- February 11, 2011
- Posted by: admin
- Category: KWV Holdings
In the latest development in the controversial KWV control saga, the KWV board has announced it was taking legal advice on whether to appeal yesterday’s ruling by the Securities Regulation Panel (SRP) that KWV was obliged to treat UK drinks firm Halewood International as a bona fide offeror.
Treating Halewood as a genuine offeror would require KWV to provide Halewood with access to the data necessary for Halewood to formulate a firm offer to KWV shareholders.
The ruling followed months during which the KWV board refused to provide Halewood with the requested information. The KWV board argued that Halewood was not a bona fide offeror and therefore KWV did not have to provide it with access to any data. During this two-month period the KWV board was entertaining a R12 a share offer from Pioneer Foods.
Three members of the KWV board, chairman Thys du Toit, Jannie Mouton and Antonie Jacobs, have links with the broader PSG group, which includes Zeder Investments and Pioneer. Zeder held in excess of 35 percent of KWV until last weekend, when it sold 31 percent to Hosken Consolidated Investments (HCI).

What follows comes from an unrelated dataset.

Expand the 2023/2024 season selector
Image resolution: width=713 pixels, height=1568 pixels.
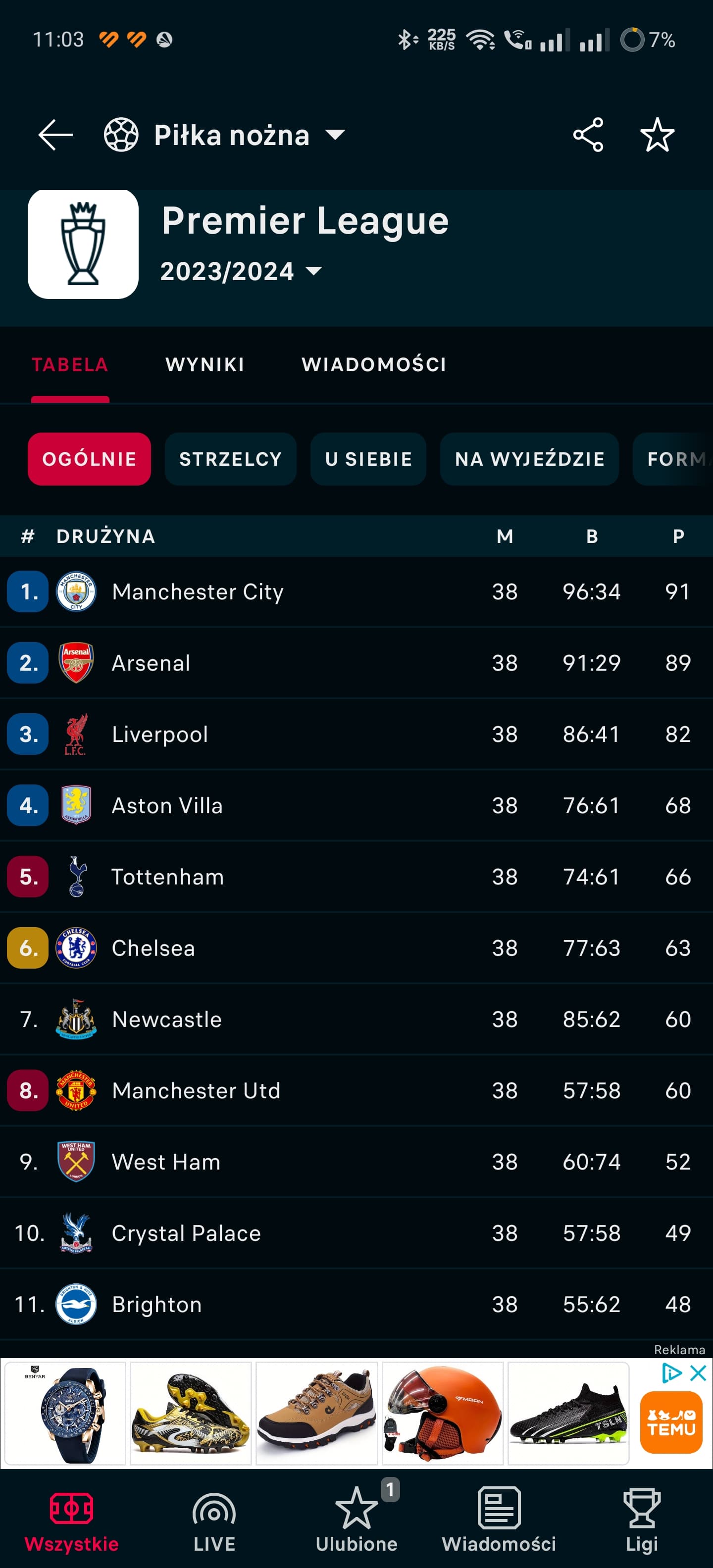[241, 271]
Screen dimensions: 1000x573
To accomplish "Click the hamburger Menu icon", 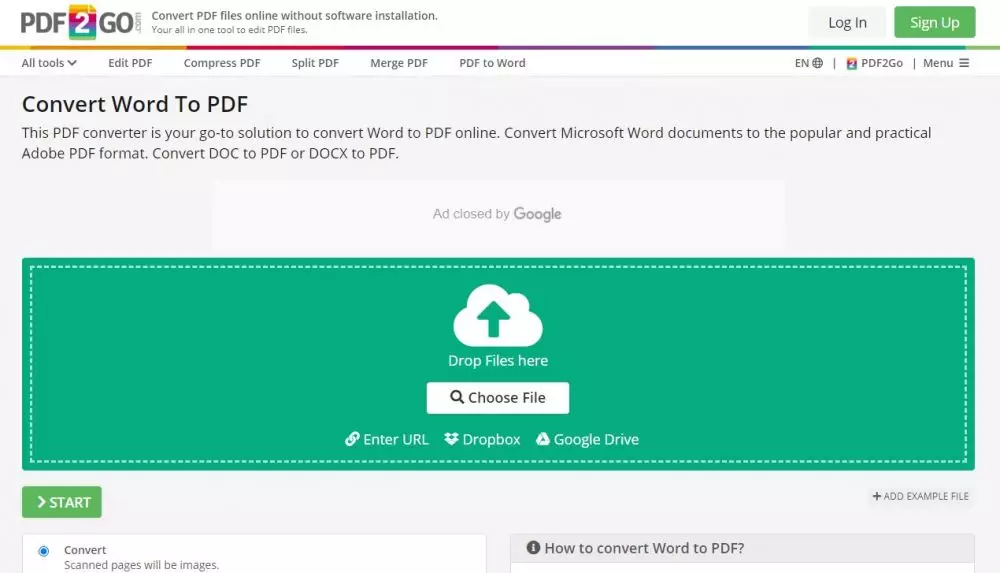I will [x=964, y=63].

Minority shareholders in KWV are concerned that these links may have influenced KWV’s decision not to provide information to Halewood.
At a KWV board meeting yesterday HCI’s Johnny Copelyn, Marcel Golding and Andre van der Veen were appointed as directors and Mouton and Jacobs resigned.
After the meeting KWV said: “The board is satisfied that there is no prospect whatsoever of any merger… between KWV and Halewood on the basis of the current suggestions by Halewood. The board has made this statement particularly in light of the fact that HCI has acquired more than 25 percent of the firm’s shares and has stated categorically that it will not favourably consider such a merger at this point.”
Halewood’s current tentative offer is based on an exchange of Halewood shares for KWV shares. Yesterday, KWV said that Halewood’s efforts “to avail itself of an alleged opportunity for equal access to competitively sensitive information about KWV appears inappropriate to the board”.
The SRP’s ruling requires KWV to comply with rule 16.4 of the securities regulation code and provide Halewood with the data by next week. Rule 16.4 requires that firms provide information equally and as promptly to “a less welcome but bona fide offeror”.
KWV minority shareholders welcomed the SRP ruling, stating that they should be allowed the opportunity to consider an offer from Halewood. They noted that issues of confidentiality could be dealt with in the manner they were always dealt with in merger negotiations.